Murder story may have sparked interrogation

New York, October 27, 2005—The editor of The Independent newspaper was detained today and interrogated for several hours by Gambian state intelligence agents, who instructed him to return for more questioning on Friday. Local journalists said they believe Musa Saidykhan is being harassed in connection with a recent article on the unsolved December 2004 murder of prominent Gambian editor Deyda Hydara.

Saidykhan was summoned this morning to the offices of the National Intelligence Agency (NIA), but declined to go because authorities provided no reason, according to CPJ sources. Several agents came to the offices of the Banjul newspaper around 2.30 p.m. local time and took him to the NIA headquarters. An NIA officer told the Committee to Protect Journalists that it was "routine questioning," but he would not elaborate.

Local journalists believe Saidykhan was detained in connection with an article that said South African President Thabo Mbeki had promised to raise the issue of Hydara's unsolved murder with Gambian authorities. The article, titled "African Editors Remember Deyda" appeared in The Independent on October 24 and was republished this week in The Point, the newspaper Hydara co-founded and edited. It described Saidykhan's recent visit to the African Editors Forum (TAEF) in Johannesburg, where he discussed the Hydara case with Mbeki.

Hydara's murder prompted an international outcry. The investigation was initially assigned to the Gambian police, before being taken over by the NIA in February. In June, the government released to the press a "confidential" NIA report on the murder, which was widely seen as an attempt to smear Hydara's reputation. Since then, Gambian authorities have remained silent on the murder inquiry, and have failed to respond to calls for an independent investigation.

The Gambian government has also failed to solve a series of arson attacks on private media, including two on The Independent in 2003 and 2004. Journalists in the Gambia face repressive legislation as well as frequent harassment and threats.
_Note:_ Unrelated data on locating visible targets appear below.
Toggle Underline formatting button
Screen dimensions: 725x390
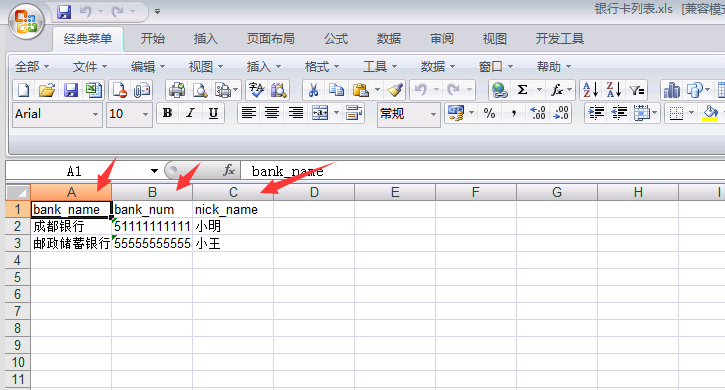tap(213, 113)
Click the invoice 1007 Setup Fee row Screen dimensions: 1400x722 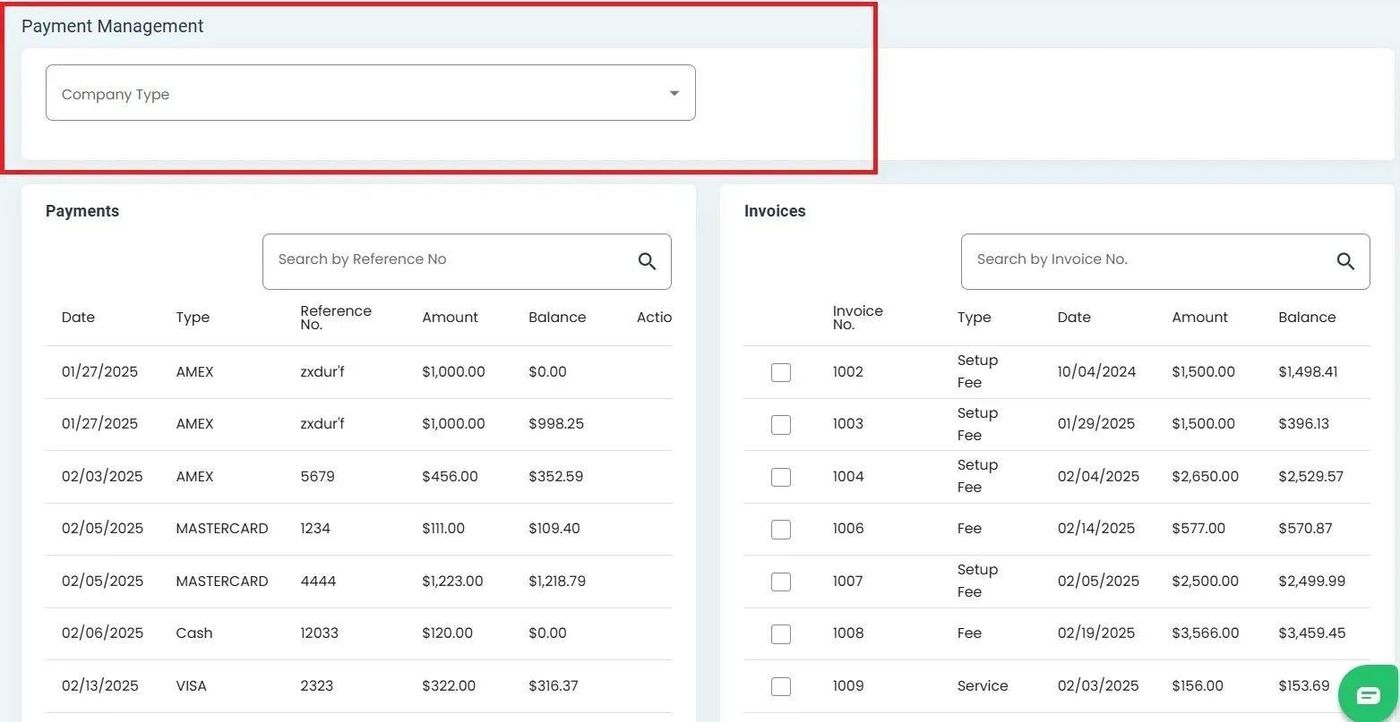[1000, 580]
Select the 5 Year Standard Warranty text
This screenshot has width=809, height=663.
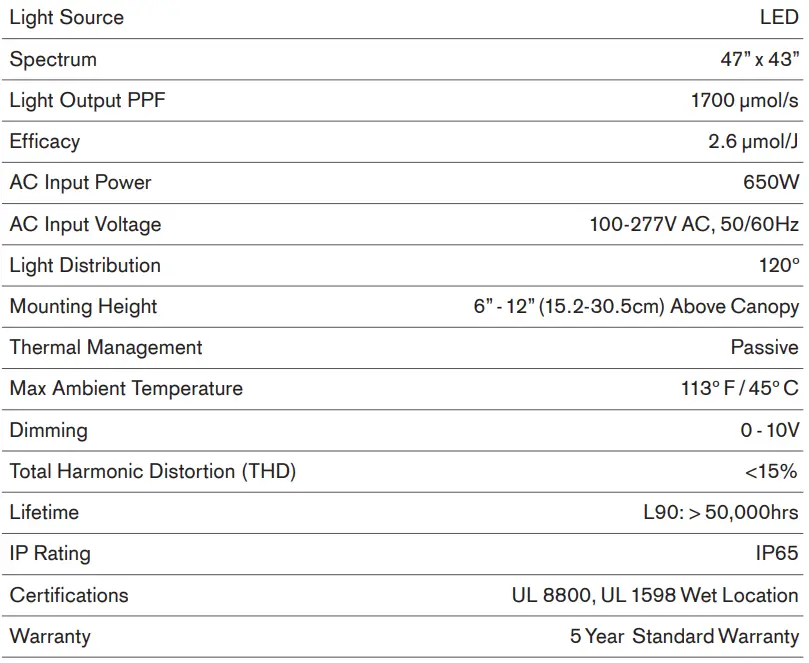pyautogui.click(x=684, y=636)
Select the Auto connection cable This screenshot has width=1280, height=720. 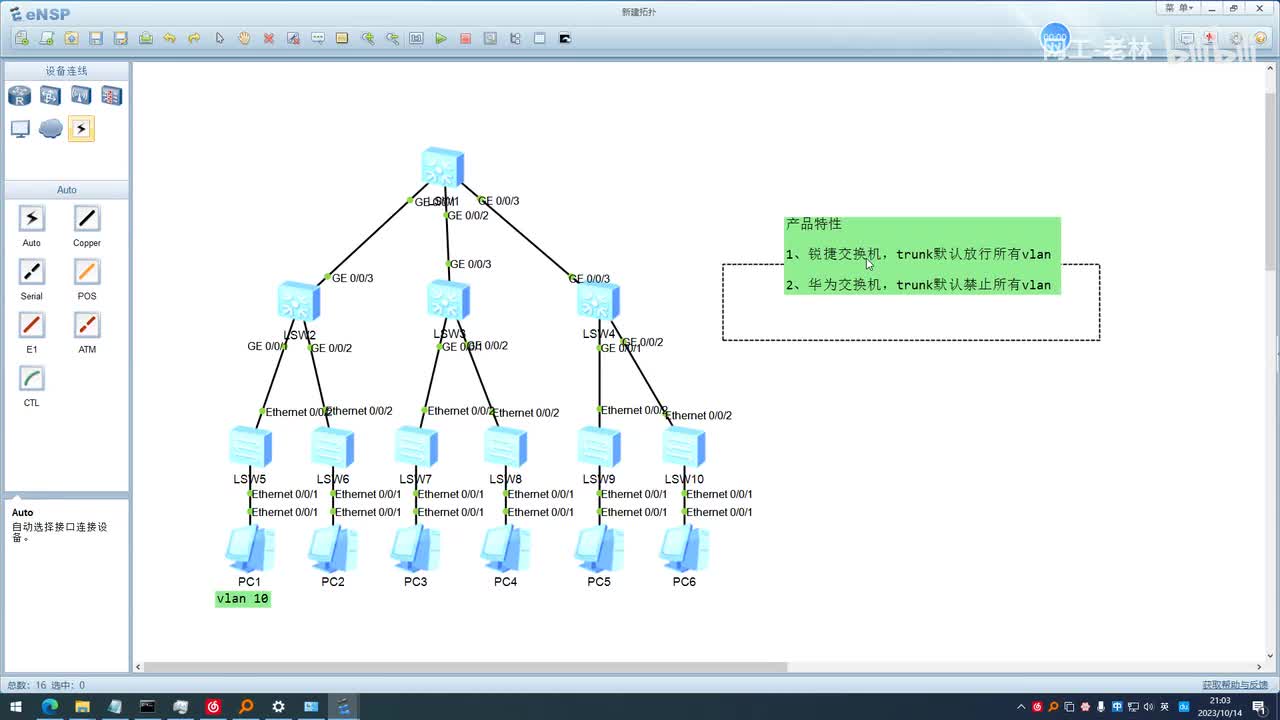[x=32, y=219]
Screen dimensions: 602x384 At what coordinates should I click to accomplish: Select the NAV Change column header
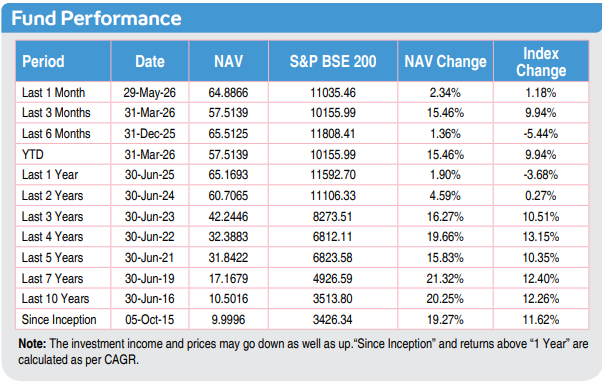point(445,61)
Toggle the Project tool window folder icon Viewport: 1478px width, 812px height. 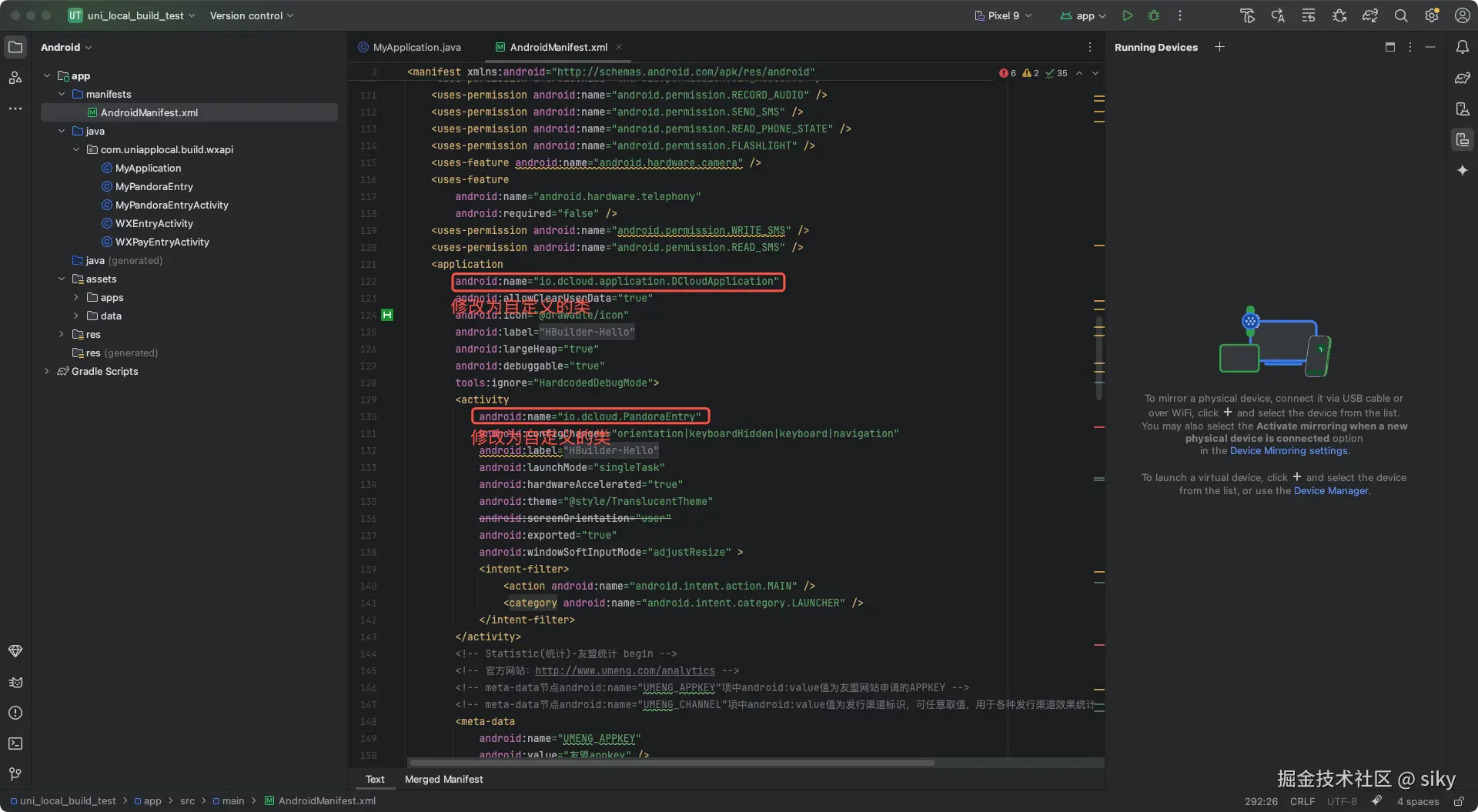15,47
On Saturday, authorities shut down the Gambian branch of Senegalese private radio station Sud FM, accusing it of "inciting trouble" between the Gambia and Senegal.

"We're very concerned about the apparent harassment of a journalist who is properly drawing attention to the problem of impunity in the Gambia," CPJ Executive Director Ann Cooper said. "Gambian authorities should stop harassing Musa Saidykhan and instead devote their attention to solving these crimes."